Asian shares and other growth-linked assets fell on Tuesday as slowing economies in China and Europe and tension over Iran dampened sentiment, prompting investors to take profits from recent rallies that had been driven by ample liquidity.

China's lowering of its growth target and data pointing to Europe possibly slipping back into recession eroded the optimism that had been setting the tone for global markets since the European Central Bank's first massive liquidity injection in late December.

Abundant funds in the system stabilised markets and mitigated concerns about a crisis triggered by European banks' financing difficulties, but uncertainty about global economic prospects led investors to trim their risk exposure.

Oil also pared earlier gains, underscoring the market's vulnerability in the face of broad selling across asset classes.

The supply risk premium to Iran is supporting prices, but the main volatility is from the demand side, said Jeremy Friesen, a commodity strategist at Societe Generale.
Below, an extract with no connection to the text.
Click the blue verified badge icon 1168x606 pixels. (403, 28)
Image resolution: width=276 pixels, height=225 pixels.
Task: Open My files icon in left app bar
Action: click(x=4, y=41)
It's interesting that weak economic data hasn't caused a sell-off in oil, but as more data emerges this week, it could disappoint investors enough to weaken prices, Friesen said.

The MSCI Asia Pacific ex-Japan index <.MIAPJ0000PUS> fell 1.4 percent, dragged lower by Chinese shares and the pan-Asian mining sector <.MIAPJMT00OUS>. Tokyo's Nikkei average <.N225> slipped 0.8 percent. <.T>

Resource-reliant Australian shares fell on worries over weak demand from China and its currency extended losses to a fresh one-week low around $1.0604 after the Reserve Bank of Australia kept interest rates steady, as expected. The New Zealand dollar hit a six-week low at $0.8133.

Financial spreadbetters expected major European markets <.FTSE> <.FCHI> <.GDAXI> to open around 0.2 percent lower. <.L> <.EU>

Copper, typically driven by the demand outlook, fell. London copper eased 0.7 percent to $8,445 a tonne and Shanghai copper fell 1 percent to 60,540 yuan ($9,600) a tonne.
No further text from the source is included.